A MACROVIEW

Listening to your customers is one step, but it won’t give you the big picture. For that you need a macro view. You need to know what is happening in your industry, what is happening to the industries connected to your industry, and which potential companies have the ability to get a pieceof your industry. You also need time to step back and consider whether your industry is still doing things in a way that makes sense.

On the whole, small businesses are lousy at seeing the macro view. We become so myopically focused on our internal operations that we don’t take the time to regularly consider the important fundamental shifts taking place in the general marketplace.

Some markets are just dying. They’re not going to come back, at least in their current form. If you are in one of them now, there are only two paths to follow. You can both stick it out and be the last one standing, or you can find a way to use your assets, skills, and people for new opportunities. Those who don’t see their own extinction coming are going to be blindsided and could lose everything.
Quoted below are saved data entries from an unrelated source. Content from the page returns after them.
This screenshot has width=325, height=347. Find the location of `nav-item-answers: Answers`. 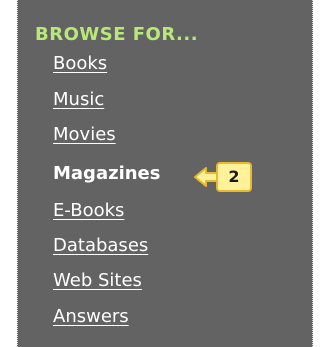

nav-item-answers: Answers is located at coordinates (91, 317).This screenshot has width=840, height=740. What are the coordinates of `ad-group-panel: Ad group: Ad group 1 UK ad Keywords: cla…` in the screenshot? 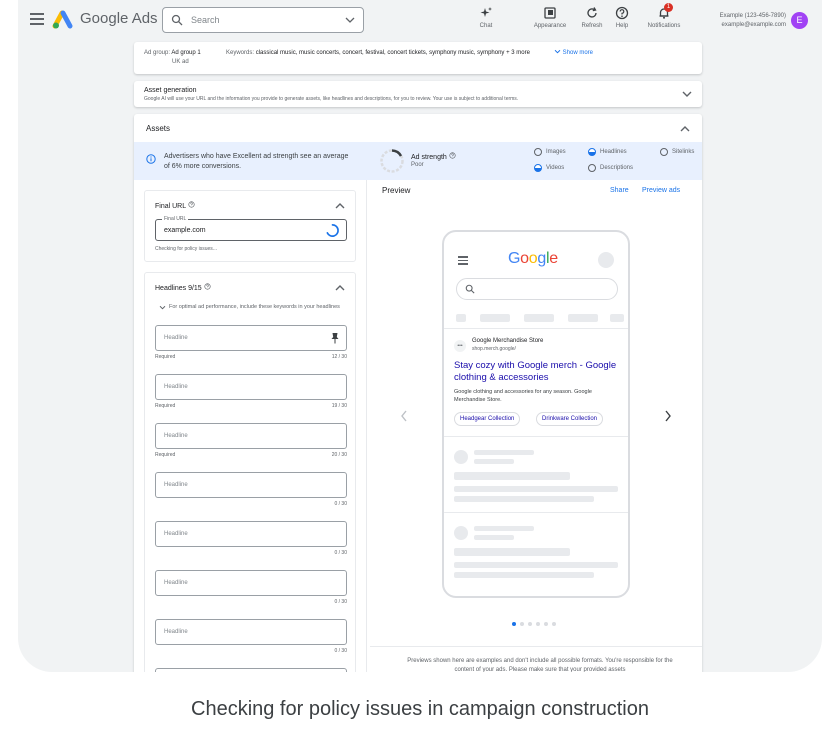 It's located at (418, 58).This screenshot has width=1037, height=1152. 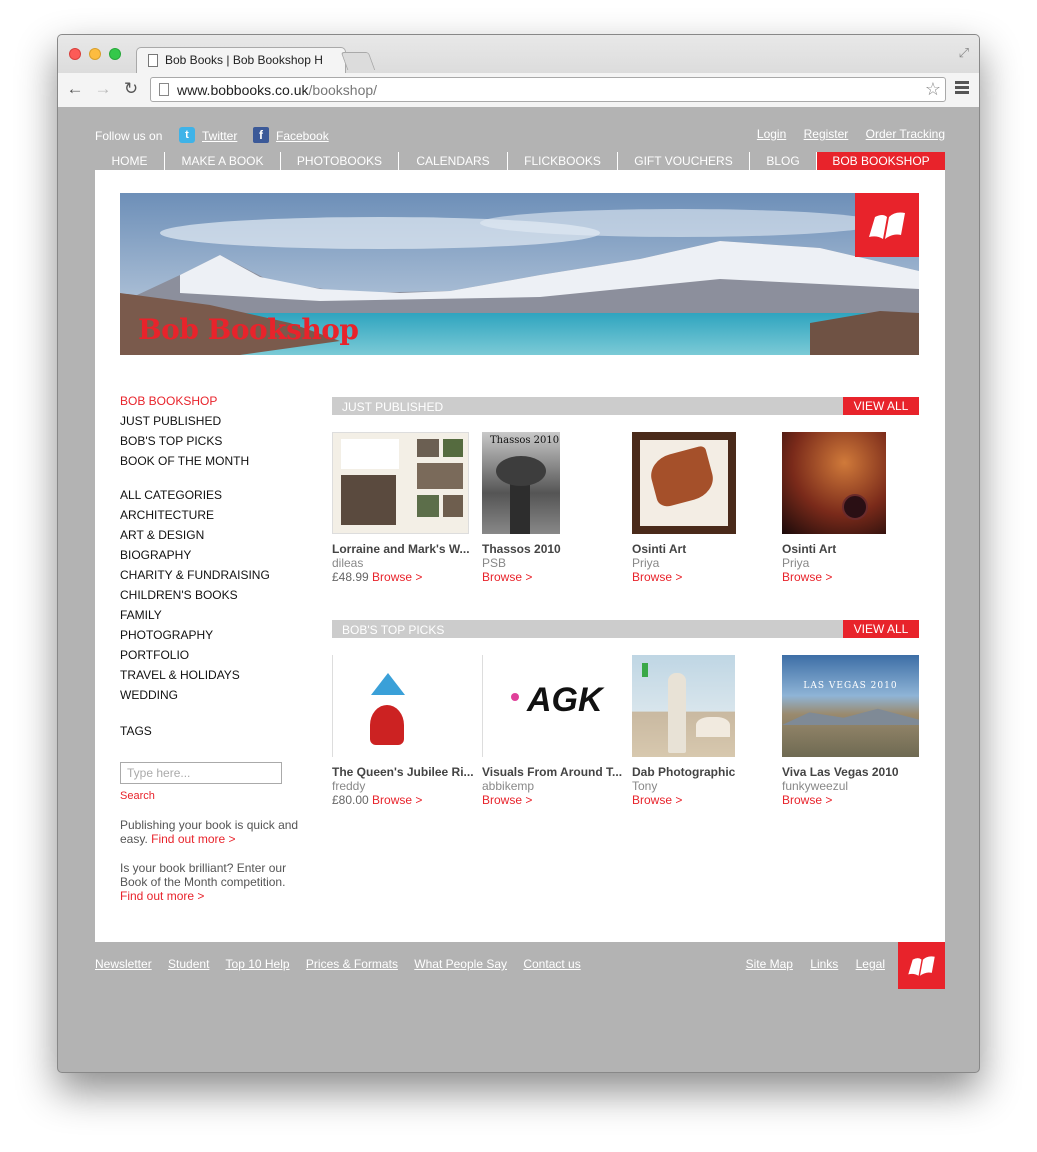 I want to click on nav-home: HOME, so click(x=130, y=161). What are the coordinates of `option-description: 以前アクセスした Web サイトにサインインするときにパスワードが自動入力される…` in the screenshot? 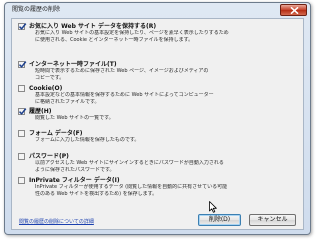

Tower Records should not have been surprised when the company started to slide toward bankruptcy. After all, the company’s whole appeal was that its stores had a wider selection of music than anyone else. But if I can buy every CD there is from my computer chair, sampling any of them before buying, what does that do to Tower’s reason for being? I’m not trying to pick on Tower Records because any of us can be made irrelevant at any time by someone who has found a good way to do what we’re doing cheaper, faster, better, or all three.